Dery theorizes that unlike their father who had befriended the Spanish, these siblings "appeared to be lukewarm to the Spaniards", so that the privileges and exemptions granted to Matanda's descendants by Legazpi were only claimed by their children and grandchildren – the third (as of 1612) and fourth (as of 1679) generation from Rajah Matanda.

As of 1696, Rajah Matanda's descendants had fallen on hard times, as Dery notes:
From their vast domains in Manila and Bulacan, Rajah Matanda's descendants were displaced and transferred to the outlying towns of Malate and Ermita. Their appointments as Maestras de Campo, Capitanes de Infanteria, Cabezas de Barangay, etc. brought them innumerable expenses, impoverishment, and imprisonment. Their appointments to said positions forced them to shoulder numerous expenses for and in behalf of the colonial government which the latter failed or conveniently forgot to recompense. The passage of time eventually found the descendants [...] so destitute that they could not even pay the media anata (title fee to be paid before the recipient could enjoy colonial exemption).

== Name origin ==
Ache is nicknamed "raja matandâ" which means "the old king". In accordance with this, Spanish records also refer to him as Raja Ache el Viejo (King Ache the Old).

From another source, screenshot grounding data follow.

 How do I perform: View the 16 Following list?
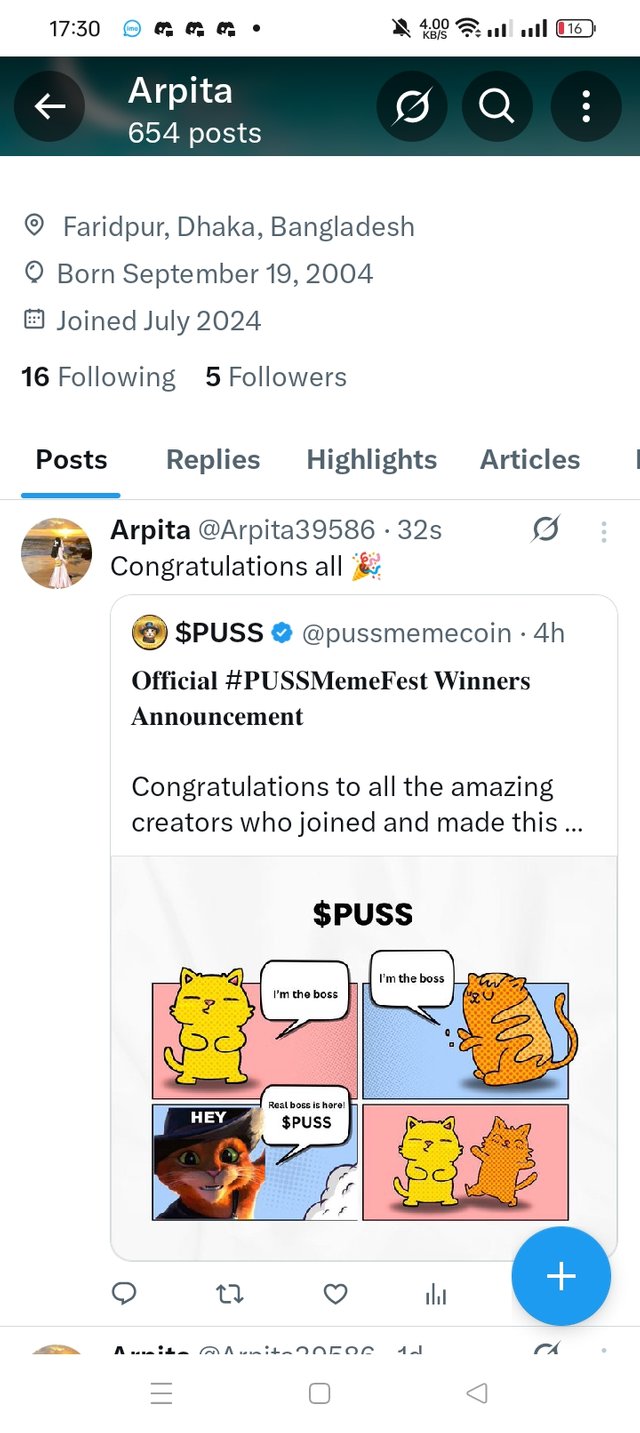[x=98, y=377]
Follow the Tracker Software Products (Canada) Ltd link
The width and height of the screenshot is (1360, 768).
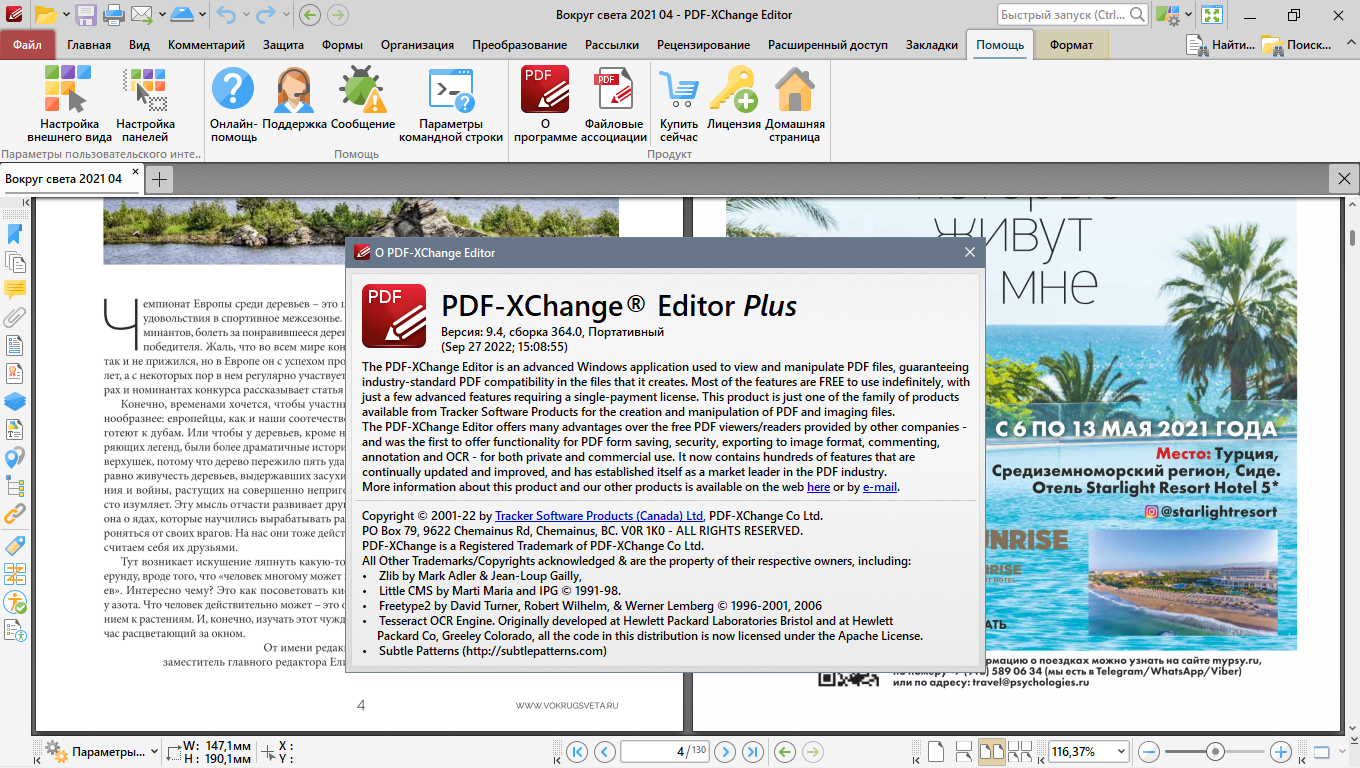[600, 516]
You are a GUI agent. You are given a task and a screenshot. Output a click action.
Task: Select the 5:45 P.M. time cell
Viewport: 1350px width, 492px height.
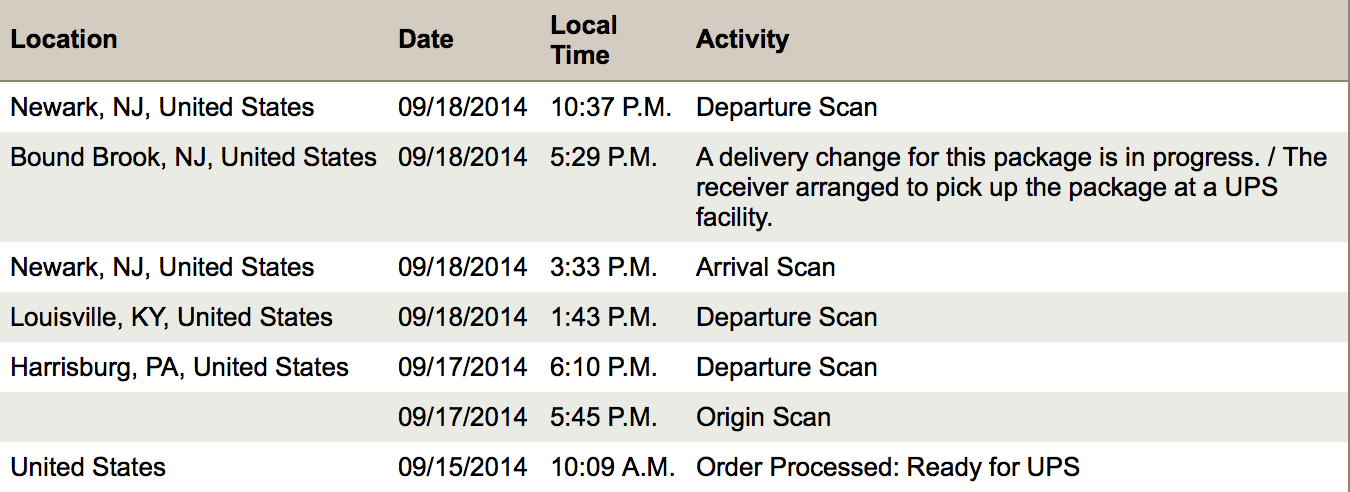[x=603, y=417]
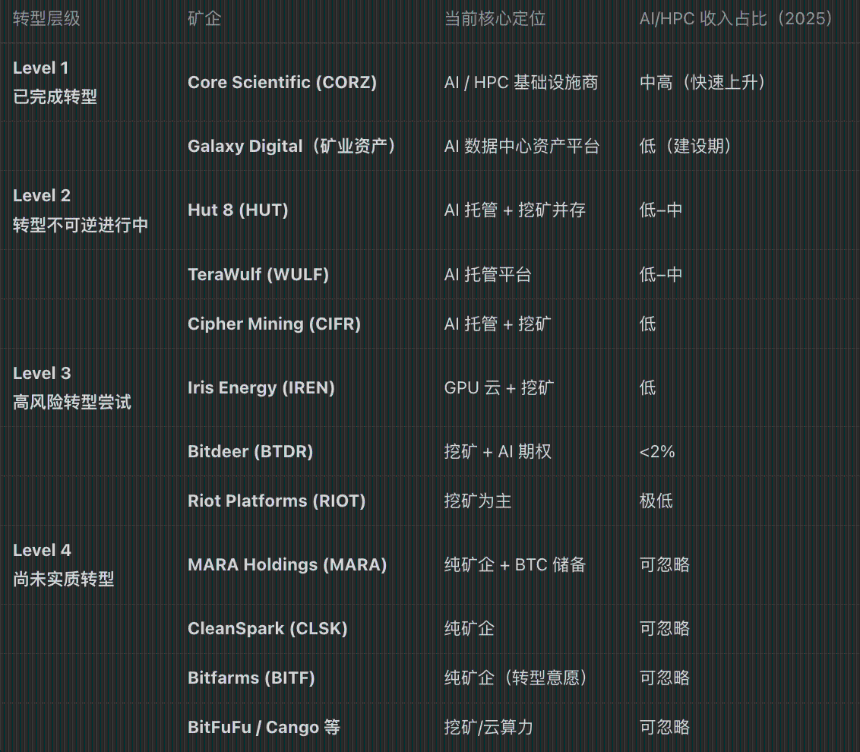The width and height of the screenshot is (860, 752).
Task: Select Riot Platforms (RIOT) company name
Action: pos(276,500)
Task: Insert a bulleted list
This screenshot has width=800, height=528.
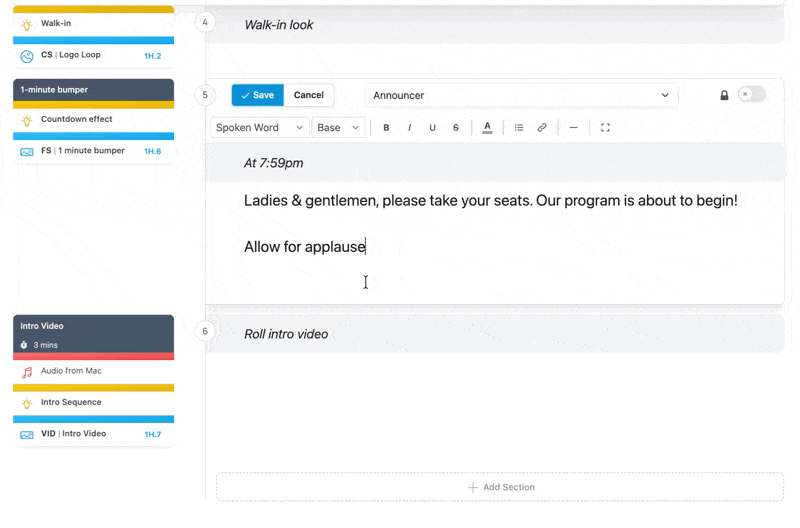Action: click(519, 128)
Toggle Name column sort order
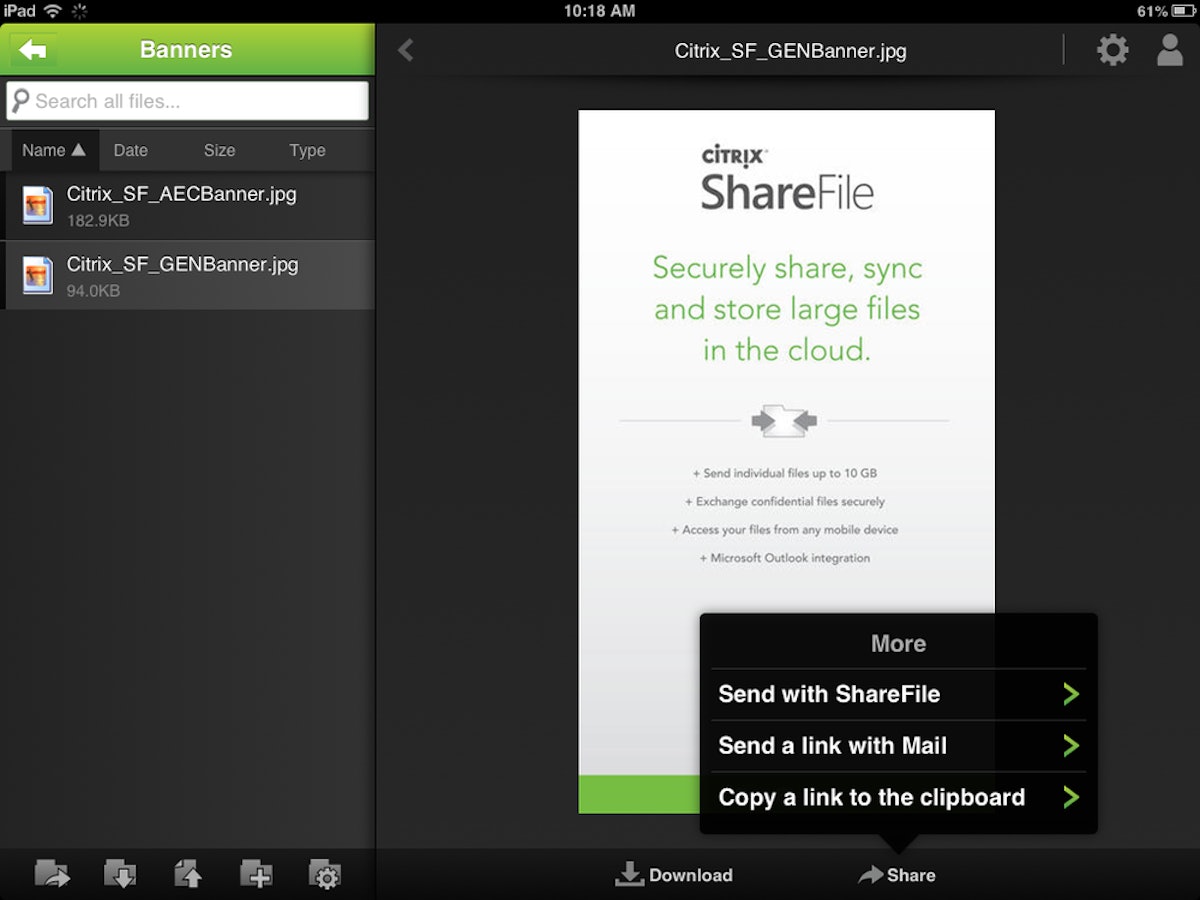Viewport: 1200px width, 900px height. (x=53, y=150)
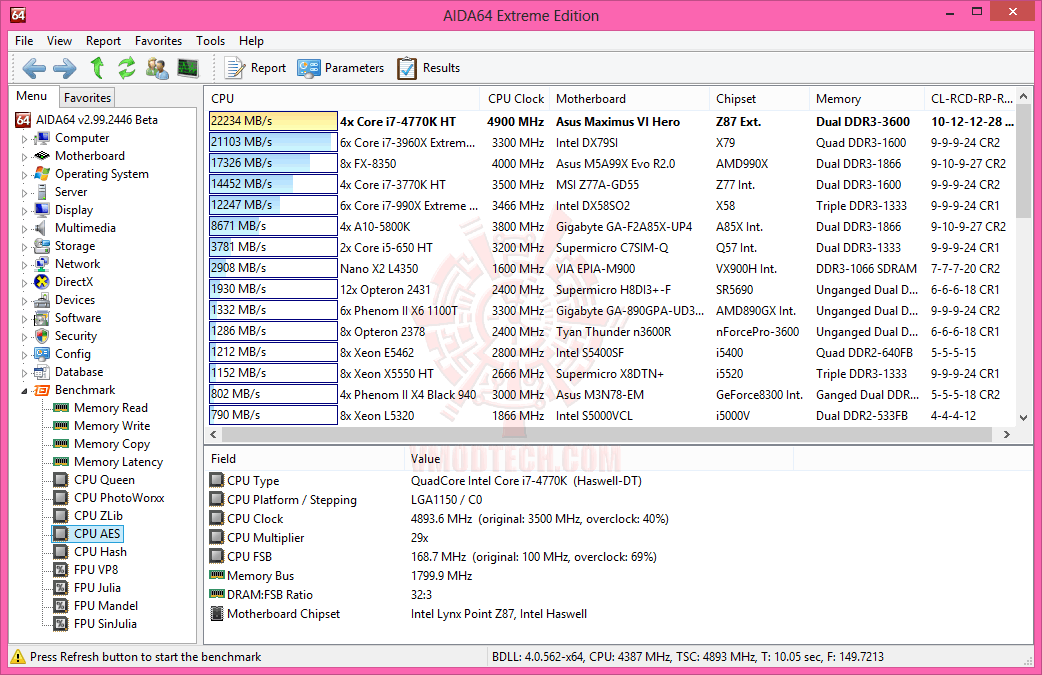The width and height of the screenshot is (1042, 675).
Task: Click the green back arrow icon
Action: point(33,68)
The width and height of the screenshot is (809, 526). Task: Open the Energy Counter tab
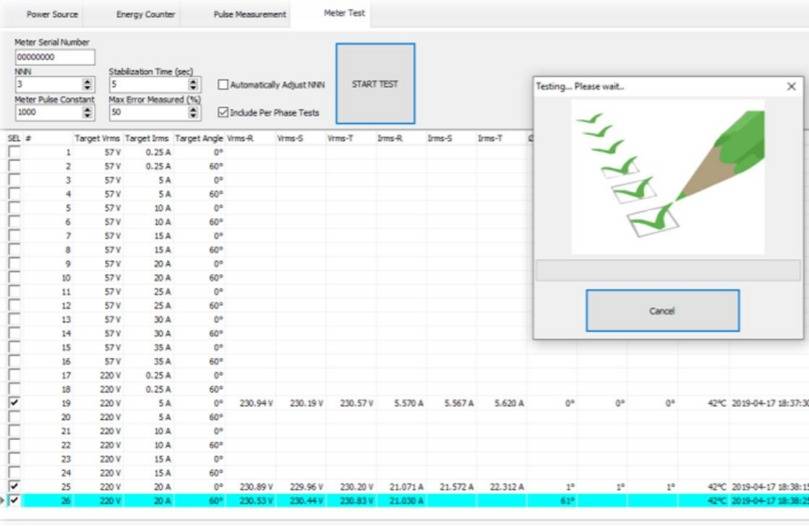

He is also sometimes referred to as Raja Laya, a name that some historians propose to have been derived from an intermediate appellation Ladyang Matanda – a Tagalog approximation of his title.

== Sources ==
Events in Rajah Matanda's life are documented by two different sets of firsthand Spanish accounts.

The better known set of accounts takes place in 1571–72, when the forces of Martin De Goiti, and later Miguel De Legazpi himself, arrived in Manila Bay. These are described in the numerous accounts of the Legazpi expedition, including those by the expedition's designated notary Hernando de Riquel, and by Legazpi himself.

Less known are the accounts of the Magellan Expedition in 1521, by which time Magellan had already been killed and Sebastian Elcano had taken over command of the expedition. These accounts describe how Ache, then serving as commander of naval forces for the Sultan of Brunei, was captured by the men of Sebastian Elcano. These events, and the details Ache's interrogation were recorded in accounts of Magellan and Elcano's men, including expedition members Rodrigo de Aganduru Moriz, Gines de Mafra, and the expedition's scribe Antonio Pigafetta.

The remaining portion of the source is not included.